Jika sekresi mukus terus berlanjut, tekanan intralumen akan terus meningkat. Hal ini akan
menyebabkan terjadinya obstruksi vena, edema bertambah, dan bakteri akan menembus dinding
apendiks. Peradangan yang timbul pun semakin meluas dan mengenai peritoneum setempat,
sehingga menimbulkan nyeri di daerah perut kanan bawah. Keadaan ini disebut dengan apendisitis
supuratif akut (Faradillah 2009).
Bila kemudian aliran arteri terganggu, maka akan terjadi infark dinding apendiks yang
disusul dengan terjadinya gangren. Keadaan ini disebut dengan apendisitis ganggrenosa. Jika
dinding apendiks yang telah mengalami ganggren ini pecah, itu berarti apendisitis berada dalam
keadaan perforasi (Faradillah 2009).
E. Manifestasi klinis
Untuk menegakkan diagnosa pada apendisitis didasarkan atas anamnese ditambah dengan
pemeriksaan laboratorium serta pemeriksaan penunjang lainnya. 3 anamnesa penting yakni:
1) Anoreksia biasanya tanda pertama.
2) Nyeri, permulaan nyeri timbul pada daerah sentral (viseral) lalu kemudian menjalar ketempat
appendics yang meradang (parietal). Retrosekal/nyeri punggung/pinggang. Postekal/nyeri terbuka.

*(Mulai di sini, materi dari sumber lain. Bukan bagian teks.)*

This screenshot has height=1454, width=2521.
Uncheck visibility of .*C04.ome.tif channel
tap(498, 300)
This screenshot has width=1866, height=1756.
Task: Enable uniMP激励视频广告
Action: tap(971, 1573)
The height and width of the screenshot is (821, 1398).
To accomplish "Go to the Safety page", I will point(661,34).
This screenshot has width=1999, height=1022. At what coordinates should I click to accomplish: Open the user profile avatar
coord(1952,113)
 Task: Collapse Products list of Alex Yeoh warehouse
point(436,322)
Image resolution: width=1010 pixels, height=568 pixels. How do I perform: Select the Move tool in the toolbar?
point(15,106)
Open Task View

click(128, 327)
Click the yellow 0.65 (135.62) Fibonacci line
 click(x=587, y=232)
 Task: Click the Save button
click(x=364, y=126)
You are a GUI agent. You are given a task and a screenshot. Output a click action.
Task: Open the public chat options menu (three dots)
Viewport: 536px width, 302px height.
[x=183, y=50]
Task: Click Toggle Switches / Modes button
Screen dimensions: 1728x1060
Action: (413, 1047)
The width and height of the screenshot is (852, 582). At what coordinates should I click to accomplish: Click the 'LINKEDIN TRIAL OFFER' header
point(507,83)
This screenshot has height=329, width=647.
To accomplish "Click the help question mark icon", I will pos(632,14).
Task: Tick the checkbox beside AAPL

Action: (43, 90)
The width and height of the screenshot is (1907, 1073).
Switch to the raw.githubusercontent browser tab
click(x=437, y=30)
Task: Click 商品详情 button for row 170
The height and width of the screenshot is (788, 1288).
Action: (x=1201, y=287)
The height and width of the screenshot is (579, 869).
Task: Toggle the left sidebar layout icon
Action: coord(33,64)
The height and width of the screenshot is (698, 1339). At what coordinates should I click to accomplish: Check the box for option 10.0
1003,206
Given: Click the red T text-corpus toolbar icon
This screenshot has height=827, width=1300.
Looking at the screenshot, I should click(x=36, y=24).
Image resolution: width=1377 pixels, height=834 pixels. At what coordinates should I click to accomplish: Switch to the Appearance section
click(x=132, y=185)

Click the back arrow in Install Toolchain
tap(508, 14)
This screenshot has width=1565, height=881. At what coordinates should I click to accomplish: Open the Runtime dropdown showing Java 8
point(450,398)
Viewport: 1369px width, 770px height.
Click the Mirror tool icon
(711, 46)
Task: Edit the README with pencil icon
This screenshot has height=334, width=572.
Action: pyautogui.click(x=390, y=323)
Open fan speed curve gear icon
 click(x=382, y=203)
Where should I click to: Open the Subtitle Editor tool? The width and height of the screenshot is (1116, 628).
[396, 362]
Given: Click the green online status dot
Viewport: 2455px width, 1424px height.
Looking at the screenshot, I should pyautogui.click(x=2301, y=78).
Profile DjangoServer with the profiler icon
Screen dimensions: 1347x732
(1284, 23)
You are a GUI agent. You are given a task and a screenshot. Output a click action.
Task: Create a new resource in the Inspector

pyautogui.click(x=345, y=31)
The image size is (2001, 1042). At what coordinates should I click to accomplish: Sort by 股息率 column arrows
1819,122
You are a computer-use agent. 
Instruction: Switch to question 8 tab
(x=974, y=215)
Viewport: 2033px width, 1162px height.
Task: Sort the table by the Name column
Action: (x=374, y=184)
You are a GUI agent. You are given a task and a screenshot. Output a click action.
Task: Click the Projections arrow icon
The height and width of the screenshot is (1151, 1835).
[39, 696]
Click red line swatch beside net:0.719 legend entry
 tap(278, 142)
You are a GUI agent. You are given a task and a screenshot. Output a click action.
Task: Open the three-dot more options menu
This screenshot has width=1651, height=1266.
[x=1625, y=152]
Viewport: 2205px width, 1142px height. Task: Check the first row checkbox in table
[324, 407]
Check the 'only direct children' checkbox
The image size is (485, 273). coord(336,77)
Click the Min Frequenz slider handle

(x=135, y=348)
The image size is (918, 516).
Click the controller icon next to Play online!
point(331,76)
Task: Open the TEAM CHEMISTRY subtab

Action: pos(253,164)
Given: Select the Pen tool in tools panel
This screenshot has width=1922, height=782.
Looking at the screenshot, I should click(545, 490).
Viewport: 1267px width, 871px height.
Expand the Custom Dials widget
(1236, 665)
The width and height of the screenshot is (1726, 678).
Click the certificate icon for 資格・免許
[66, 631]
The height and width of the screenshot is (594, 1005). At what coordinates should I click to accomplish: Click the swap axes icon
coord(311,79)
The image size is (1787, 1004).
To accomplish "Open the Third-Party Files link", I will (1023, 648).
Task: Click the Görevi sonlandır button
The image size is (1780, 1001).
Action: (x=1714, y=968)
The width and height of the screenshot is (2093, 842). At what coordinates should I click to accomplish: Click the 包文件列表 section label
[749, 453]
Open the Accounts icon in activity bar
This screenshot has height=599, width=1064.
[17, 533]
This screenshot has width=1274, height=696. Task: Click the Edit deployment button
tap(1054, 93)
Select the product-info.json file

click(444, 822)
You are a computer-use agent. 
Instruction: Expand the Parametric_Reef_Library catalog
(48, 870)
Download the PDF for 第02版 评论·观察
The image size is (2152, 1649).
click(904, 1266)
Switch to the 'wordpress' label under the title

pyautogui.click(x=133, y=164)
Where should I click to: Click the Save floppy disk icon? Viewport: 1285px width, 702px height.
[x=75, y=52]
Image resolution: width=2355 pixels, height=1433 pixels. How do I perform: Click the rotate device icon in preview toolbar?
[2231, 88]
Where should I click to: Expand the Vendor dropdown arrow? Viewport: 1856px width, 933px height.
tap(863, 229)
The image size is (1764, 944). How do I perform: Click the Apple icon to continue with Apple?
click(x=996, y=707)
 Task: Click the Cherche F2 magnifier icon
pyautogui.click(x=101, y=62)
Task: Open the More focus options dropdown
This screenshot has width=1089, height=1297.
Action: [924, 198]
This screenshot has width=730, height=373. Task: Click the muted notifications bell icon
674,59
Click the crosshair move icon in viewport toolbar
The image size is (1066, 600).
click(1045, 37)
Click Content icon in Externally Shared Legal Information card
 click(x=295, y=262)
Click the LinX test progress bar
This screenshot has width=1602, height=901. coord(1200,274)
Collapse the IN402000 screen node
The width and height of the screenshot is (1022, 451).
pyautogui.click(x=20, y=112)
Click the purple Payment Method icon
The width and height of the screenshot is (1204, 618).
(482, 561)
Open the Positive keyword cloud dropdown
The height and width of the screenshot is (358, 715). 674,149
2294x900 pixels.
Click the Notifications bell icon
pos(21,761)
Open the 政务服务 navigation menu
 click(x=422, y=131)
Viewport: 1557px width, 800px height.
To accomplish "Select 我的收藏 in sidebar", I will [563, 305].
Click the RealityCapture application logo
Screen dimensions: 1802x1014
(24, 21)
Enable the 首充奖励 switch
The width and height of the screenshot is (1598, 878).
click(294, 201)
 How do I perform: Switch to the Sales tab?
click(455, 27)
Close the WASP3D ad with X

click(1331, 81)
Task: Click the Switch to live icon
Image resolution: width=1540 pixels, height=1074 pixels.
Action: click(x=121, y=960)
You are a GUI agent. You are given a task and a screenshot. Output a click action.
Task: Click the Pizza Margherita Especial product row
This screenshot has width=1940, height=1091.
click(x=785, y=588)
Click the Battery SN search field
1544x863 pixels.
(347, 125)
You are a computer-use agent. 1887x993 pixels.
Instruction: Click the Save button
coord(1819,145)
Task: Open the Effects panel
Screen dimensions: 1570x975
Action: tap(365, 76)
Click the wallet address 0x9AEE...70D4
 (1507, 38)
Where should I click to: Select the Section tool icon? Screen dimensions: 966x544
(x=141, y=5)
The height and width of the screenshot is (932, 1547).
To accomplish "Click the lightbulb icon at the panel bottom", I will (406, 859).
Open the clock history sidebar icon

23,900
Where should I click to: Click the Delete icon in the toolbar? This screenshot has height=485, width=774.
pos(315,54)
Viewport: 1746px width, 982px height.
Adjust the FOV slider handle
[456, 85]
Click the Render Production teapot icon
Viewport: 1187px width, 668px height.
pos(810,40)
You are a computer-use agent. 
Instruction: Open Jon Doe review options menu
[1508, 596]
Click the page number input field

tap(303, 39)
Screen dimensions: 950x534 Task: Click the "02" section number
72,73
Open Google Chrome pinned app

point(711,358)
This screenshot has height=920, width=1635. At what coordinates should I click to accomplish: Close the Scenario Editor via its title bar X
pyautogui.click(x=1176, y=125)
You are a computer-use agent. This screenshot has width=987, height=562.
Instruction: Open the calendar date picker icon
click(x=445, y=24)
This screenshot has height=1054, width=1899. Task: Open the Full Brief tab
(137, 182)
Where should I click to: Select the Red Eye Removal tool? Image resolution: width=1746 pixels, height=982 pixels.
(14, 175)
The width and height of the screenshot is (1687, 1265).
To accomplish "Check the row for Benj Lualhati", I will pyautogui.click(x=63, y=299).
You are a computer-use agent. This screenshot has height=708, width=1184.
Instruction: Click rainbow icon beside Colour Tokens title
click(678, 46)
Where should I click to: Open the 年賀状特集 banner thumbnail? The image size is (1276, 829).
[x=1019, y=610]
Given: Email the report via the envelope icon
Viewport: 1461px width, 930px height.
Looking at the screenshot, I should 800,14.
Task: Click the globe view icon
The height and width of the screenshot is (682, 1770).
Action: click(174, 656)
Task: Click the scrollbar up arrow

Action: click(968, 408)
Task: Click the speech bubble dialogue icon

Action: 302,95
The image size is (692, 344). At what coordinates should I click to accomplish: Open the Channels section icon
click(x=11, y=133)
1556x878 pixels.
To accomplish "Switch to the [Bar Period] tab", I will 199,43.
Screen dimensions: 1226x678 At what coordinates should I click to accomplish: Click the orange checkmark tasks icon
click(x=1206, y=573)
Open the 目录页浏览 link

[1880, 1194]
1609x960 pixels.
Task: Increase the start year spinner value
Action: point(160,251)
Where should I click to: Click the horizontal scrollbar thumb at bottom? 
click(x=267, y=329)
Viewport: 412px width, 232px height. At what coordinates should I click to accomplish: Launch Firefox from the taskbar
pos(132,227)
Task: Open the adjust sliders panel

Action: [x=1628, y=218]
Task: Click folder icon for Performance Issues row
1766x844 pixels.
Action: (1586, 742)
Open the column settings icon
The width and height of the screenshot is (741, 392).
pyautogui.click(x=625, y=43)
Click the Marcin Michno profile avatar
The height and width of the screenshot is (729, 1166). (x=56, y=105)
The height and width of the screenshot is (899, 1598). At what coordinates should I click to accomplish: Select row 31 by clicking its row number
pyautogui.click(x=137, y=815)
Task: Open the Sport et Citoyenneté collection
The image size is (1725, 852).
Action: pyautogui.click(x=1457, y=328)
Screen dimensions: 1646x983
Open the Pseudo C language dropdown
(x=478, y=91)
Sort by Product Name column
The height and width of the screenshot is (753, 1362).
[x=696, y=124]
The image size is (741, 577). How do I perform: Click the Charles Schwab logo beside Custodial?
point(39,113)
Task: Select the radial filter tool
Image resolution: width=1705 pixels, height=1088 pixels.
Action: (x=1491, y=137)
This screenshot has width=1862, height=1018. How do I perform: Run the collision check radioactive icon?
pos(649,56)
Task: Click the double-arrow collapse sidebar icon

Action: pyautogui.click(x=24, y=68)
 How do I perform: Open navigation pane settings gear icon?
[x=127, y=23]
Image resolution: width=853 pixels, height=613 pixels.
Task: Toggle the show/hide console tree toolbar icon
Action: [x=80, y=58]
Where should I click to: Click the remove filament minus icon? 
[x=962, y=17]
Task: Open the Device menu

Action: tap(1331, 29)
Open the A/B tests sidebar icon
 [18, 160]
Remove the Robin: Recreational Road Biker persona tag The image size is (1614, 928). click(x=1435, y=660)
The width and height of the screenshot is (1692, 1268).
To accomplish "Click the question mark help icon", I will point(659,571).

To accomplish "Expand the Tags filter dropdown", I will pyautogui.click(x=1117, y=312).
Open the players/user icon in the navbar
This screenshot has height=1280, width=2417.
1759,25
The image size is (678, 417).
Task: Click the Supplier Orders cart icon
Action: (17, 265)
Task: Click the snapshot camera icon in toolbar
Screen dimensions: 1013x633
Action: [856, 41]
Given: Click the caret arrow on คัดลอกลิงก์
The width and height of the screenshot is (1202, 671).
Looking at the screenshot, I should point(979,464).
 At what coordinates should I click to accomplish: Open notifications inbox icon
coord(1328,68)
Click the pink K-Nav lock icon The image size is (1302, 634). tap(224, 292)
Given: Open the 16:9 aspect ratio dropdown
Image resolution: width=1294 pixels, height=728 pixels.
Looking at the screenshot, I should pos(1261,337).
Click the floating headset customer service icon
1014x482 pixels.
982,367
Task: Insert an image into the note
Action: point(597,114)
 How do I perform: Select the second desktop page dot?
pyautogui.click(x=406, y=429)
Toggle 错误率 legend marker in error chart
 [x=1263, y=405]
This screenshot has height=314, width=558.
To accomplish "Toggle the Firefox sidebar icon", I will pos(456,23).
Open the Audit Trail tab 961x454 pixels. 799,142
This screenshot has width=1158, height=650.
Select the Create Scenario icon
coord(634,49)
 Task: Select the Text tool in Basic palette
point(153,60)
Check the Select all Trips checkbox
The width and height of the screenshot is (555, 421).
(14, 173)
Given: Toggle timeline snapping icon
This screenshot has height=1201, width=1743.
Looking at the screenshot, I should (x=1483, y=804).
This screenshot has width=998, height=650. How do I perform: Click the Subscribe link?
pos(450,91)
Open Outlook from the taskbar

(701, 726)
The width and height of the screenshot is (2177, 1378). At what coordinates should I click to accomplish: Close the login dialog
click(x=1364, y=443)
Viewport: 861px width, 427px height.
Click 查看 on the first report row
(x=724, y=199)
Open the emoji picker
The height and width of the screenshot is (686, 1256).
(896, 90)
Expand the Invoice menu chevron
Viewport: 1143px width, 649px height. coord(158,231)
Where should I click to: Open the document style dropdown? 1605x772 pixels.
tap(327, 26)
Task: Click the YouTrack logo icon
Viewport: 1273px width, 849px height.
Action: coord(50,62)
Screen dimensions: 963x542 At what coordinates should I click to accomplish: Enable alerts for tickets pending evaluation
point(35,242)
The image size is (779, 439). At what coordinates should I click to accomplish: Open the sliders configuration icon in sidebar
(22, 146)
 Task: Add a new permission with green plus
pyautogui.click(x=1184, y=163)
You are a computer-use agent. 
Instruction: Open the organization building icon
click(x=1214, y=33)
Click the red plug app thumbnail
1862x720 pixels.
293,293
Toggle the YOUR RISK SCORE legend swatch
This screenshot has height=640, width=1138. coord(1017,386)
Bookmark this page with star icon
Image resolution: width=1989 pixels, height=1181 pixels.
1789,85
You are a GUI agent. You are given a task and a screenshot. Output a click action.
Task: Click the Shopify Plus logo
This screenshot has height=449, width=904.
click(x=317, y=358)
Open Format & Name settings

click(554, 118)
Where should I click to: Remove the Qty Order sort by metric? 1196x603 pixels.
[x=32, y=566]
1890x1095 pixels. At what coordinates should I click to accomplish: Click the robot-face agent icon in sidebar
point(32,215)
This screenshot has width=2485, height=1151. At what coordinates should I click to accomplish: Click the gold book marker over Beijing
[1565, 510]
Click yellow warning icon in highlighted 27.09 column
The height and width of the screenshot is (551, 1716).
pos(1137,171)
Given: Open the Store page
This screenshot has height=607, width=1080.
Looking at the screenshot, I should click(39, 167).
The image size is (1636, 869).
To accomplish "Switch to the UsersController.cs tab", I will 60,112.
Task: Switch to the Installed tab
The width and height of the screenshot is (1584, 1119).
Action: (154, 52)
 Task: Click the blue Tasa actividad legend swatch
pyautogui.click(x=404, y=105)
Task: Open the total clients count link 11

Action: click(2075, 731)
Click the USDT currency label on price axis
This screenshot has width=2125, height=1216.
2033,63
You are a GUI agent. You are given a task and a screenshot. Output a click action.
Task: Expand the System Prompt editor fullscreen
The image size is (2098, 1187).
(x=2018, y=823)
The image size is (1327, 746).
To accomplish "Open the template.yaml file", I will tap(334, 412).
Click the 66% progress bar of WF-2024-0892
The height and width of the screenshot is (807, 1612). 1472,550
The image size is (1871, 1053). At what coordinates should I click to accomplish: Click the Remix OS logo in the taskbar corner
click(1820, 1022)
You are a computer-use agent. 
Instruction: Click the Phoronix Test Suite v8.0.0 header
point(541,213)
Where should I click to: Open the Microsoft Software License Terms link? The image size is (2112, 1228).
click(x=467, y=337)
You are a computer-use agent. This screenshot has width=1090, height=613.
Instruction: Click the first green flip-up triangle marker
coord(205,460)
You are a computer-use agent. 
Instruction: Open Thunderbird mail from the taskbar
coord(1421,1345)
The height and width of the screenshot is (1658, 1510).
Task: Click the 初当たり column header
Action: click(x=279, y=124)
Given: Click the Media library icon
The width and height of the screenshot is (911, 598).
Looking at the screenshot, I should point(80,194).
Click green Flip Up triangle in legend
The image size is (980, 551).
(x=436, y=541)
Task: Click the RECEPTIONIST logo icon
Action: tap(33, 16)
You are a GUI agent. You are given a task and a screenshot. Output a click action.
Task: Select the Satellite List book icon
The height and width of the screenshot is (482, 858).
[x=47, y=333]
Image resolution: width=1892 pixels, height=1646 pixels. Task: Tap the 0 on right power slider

3) Diare, Muntah, demam derajat rendah, kecuali ada perforasi.
F. Pemeriksaan penunjang
1. Laboratorium
Terdiri dari pemeriksaan darah lengkap dan test protein reaktif (CRP). Pada pemeriksaan darah
lengkap ditemukan jumlah leukosit antara10.000-20.000/ml (leukositosis) dan neutrofil diatas
75%, sedangkan pada CRP ditemukan jumlah serum yang meningkat.
2. Pemeriksaan darah
Akan didapatkan leukositosis pada kebanyakan kasus appendisitis akut terutama pada kasus
dengan komplikasi. Pada appendicular infiltrat, LED akan meningkat.
3. Pemeriksaan urine
Untuk melihat adanya eritrosit, leukosit dan bakteri di dalam urin. pemeriksaan ini sangat
membantu dalam menyingkirkan diagnosis banding seperti infeksi saluran kemih atau batu ginjal
yang mempunyai gejala klinis yang hampir sama dengan appendisitis.
4. Radiologi
Terdiri dari pemeriksaan ultrasonografi dan CT-scan. Pada pemeriksaan ultrasonografi ditemukan
bagian memanjang pada tempat yang terjadi inflamasi pada apendiks. Sedangkan pada
pemeriksaan CT-scan ditemukan bagian yang menyilang dengan apendikalit serta perluasan dari
apendiks yang mengalami inflamasi serta adanya pelebaran sekum.
5. Abdominal X-Ray
Digunakan untuk melihat adanya fecalith sebagai penyebab appendisitis. pemeriksaan ini
dilakukan terutama pada anak-anak.
6. USG
Bila hasil pemeriksaan fisik meragukan, dapat dilakukan pemeriksaan USG, terutama pada wanita,
juga bila dicurigai adanya abses. Dengan USG dapat dipakai untuk menyingkirkan diagnosis
banding seperti kehamilan ektopik, adnecitis dan sebagainya.
7. Barium enema
Suatu pemeriksaan X-Ray dengan memasukkan barium ke colon melalui anus. Pemeriksaan ini
dapat menunjukkan komplikasi-komplikasi dari appendicitis pada jaringan sekitarnya dan juga
untuk menyingkirkan diagnosis banding.
8. Laparoscopi
Suatu tindakan dengan menggunakan kamera fiberoptic yang dimasukkan dalam abdomen,
appendix dapat divisualisasikan secara langsung.Tehnik ini dilakukan di bawah pengaruh anestesi
umum. Bila pada saat melakukan tindakan ini didapatkan peradangan pada appendix maka pada
saat itu juga dapat langsung dilakukan pengangkatan appendix.
G. Penatalaksaan
Pembedahan diindikasikan bila diagnosa apendisitis telah ditegakkan
Antibiotik dan cairan IV diberikan sampai pembedahan dilakukan
Analgetik diberikan setelah diagnosa ditegakkan
Apendektomi dilakukan sesegera mungkin untuk menurunkan resiko perforasi.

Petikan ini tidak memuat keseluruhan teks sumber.